I am confused as well, interpolation means between discrete points, can only be done in the digital domain?!
Otherwise, @judmarc: I have had good experience with NOS / analog reconstruction "brickwall" filter DAC and I typically dislike oversampling it seems (although my current DAC may actually be oversampling 8x for all I know yet it does not suck to these ears). So maybe there's more to it than the R2R / NOS buzzwords you mention indeed.
My thoughts on the topic, posted earlier in the stax thread (
post #3960 )but more relevant here actually :
Why do we limit the frequencies? Well, human ears can't hear sound over a certain frequency, so we just cut it off.
To answer simply: it's not quite that simple I am afraid.
I stand to be corrected with what's below as I am writing from memory and memory can be treacherous sometimes but...
- Indeed with a continuous fourier transform (and its inverse), we can go to and from time or frequency domain representations of a signal.

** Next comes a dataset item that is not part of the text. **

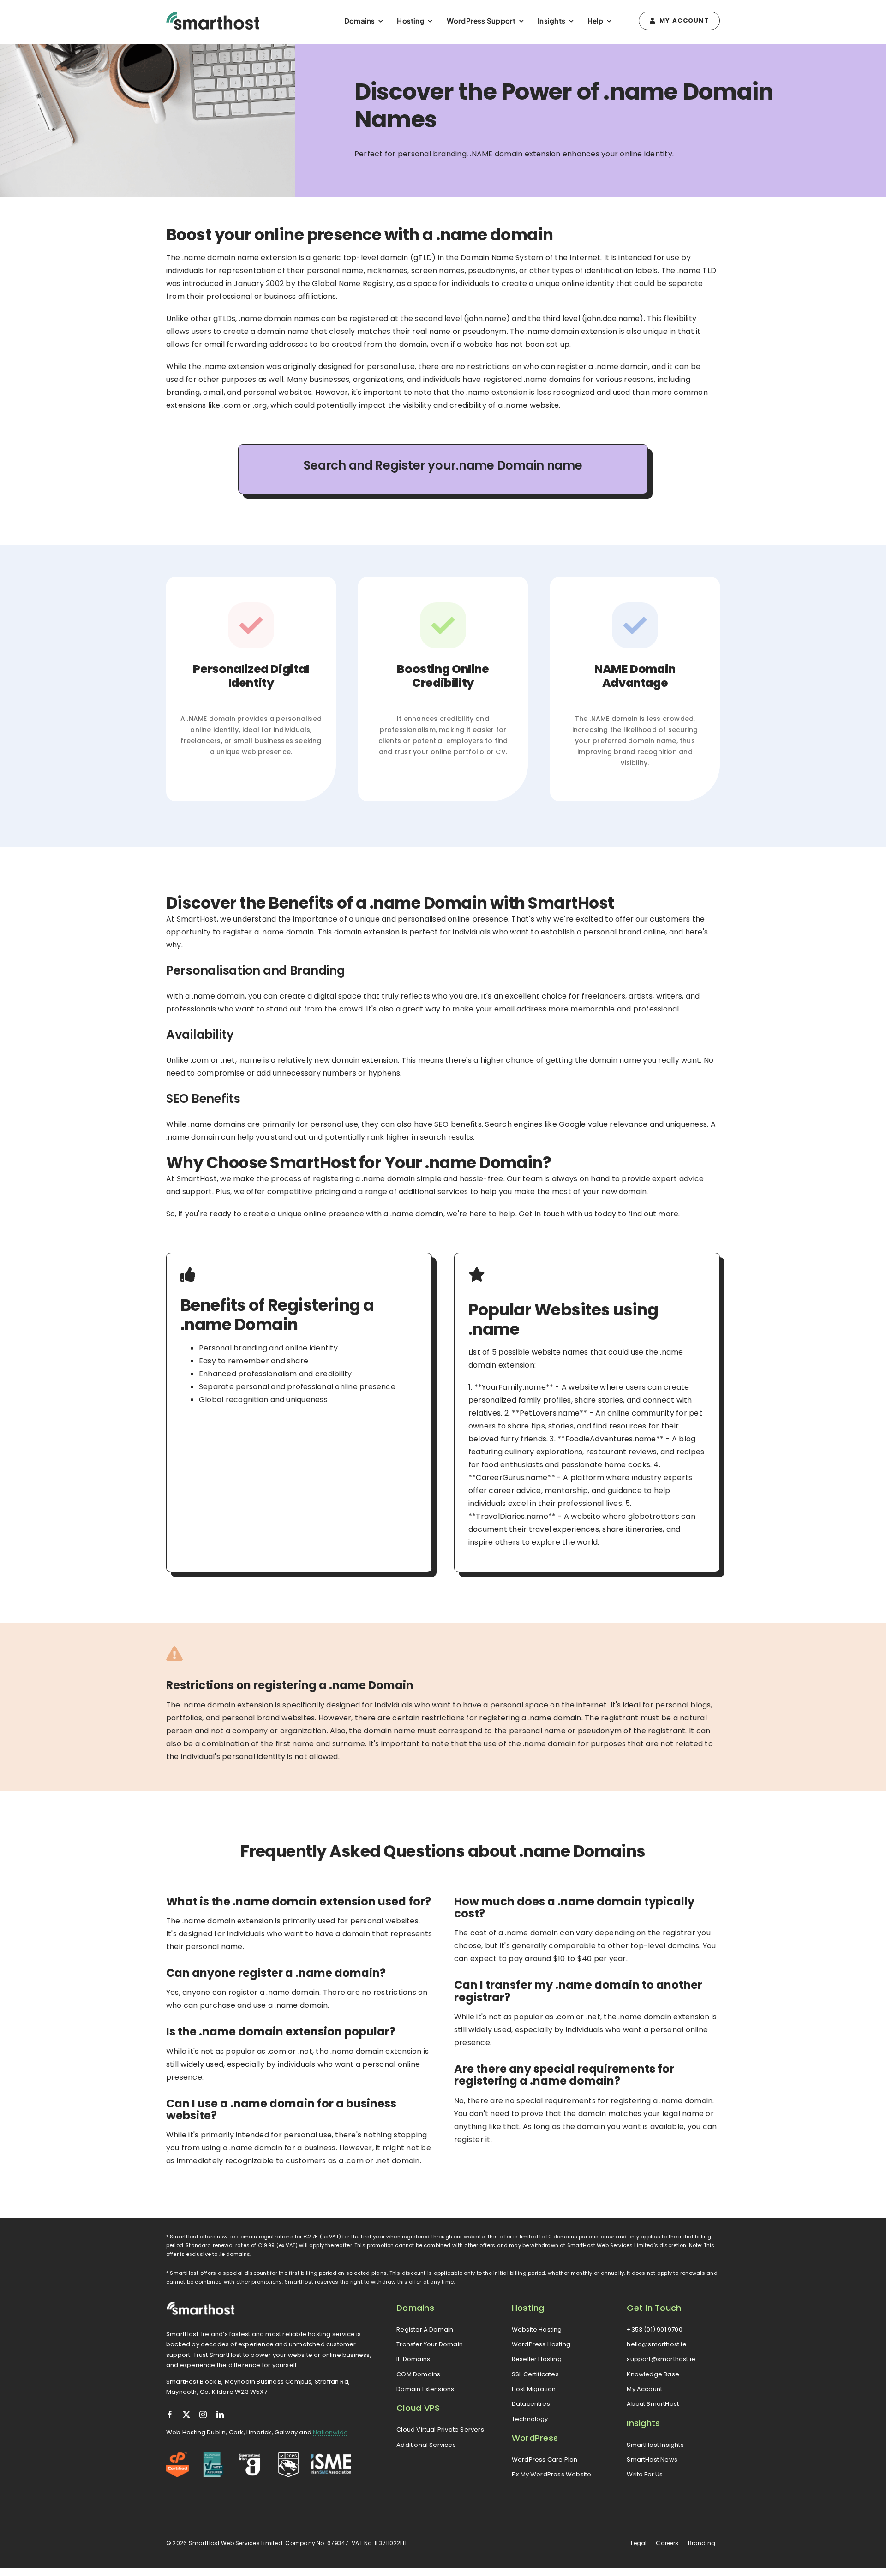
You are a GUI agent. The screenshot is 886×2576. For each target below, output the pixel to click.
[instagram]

This assumes you do not truncate any piece of information in either domains
- Issue is when we go from continuous to discrete (or analog to digital domains if you will), as you run the risk of truncating some of the frequency content when doing the finite fourier transform
- Without filtering of this high frequency content (basically anything above 1/2 sample rate), it will "fold back" onto the visible portion of the fourier spectrum.
- Without even considering fourier transforms and sticking with the conversion of time domains signals from contiguous to discrete domains, the above explains why "anti-aliasing" filters are necessary prior to an A/D stage.
- Similarly, I believe "reconstruction filters" are necessary after D/A stage to smooth out (filter out) high frequency noise that results from the quantization process. e.g. a stair case has effective very broad frequency content well above the sinusoidal it is trying to replicate.
Now where that relates to practice:
- Astrostar is trying to share his bad experiences with oversampling and other reconstruction filters used in D/A stages.
- For instance, no reconstruction filter is gentle if effective, hence the nasty name "brickwall".
- The steeper the slope of the filter (required if you want to maintain bandwidth right up to half the sample rate), the nastier it's transients (e.g. you get lots of pre-ringing or lots of post-ringing or some mix along with phase distortion)
- The solution has long been to either a) get rid of the reconstruction filter (that assumes you trust the high frequency hash you may get as a result isn't going to bite you back), b) oversample the data so that the filter can have gentler slope, c) forget about trying to reproduce 20kHz tone without attenuation and leave with a slight HF roll off from the filter at the benefit of reduced ringing.
- You'd think oversample is the most elegant way to deal with the issue but it turns out an oversampling filter is just another filter with its own issues in terms of transient response and such.
My personal experience:
- I've heard nasty artifacts with a NOS/filterless DAC I tried a few years back so typically running away from filterless designs.
- I've heard no better than NOS / R2R DAC (with a brickwall filter).
- I've never ever preferred a resampled / up sampled version of a 44.1k, be it software or hardware based upsampling
- My take is that oversampling is thus more detrimental than a well designed NOS reconstruction filter and that is the direction I am headed to.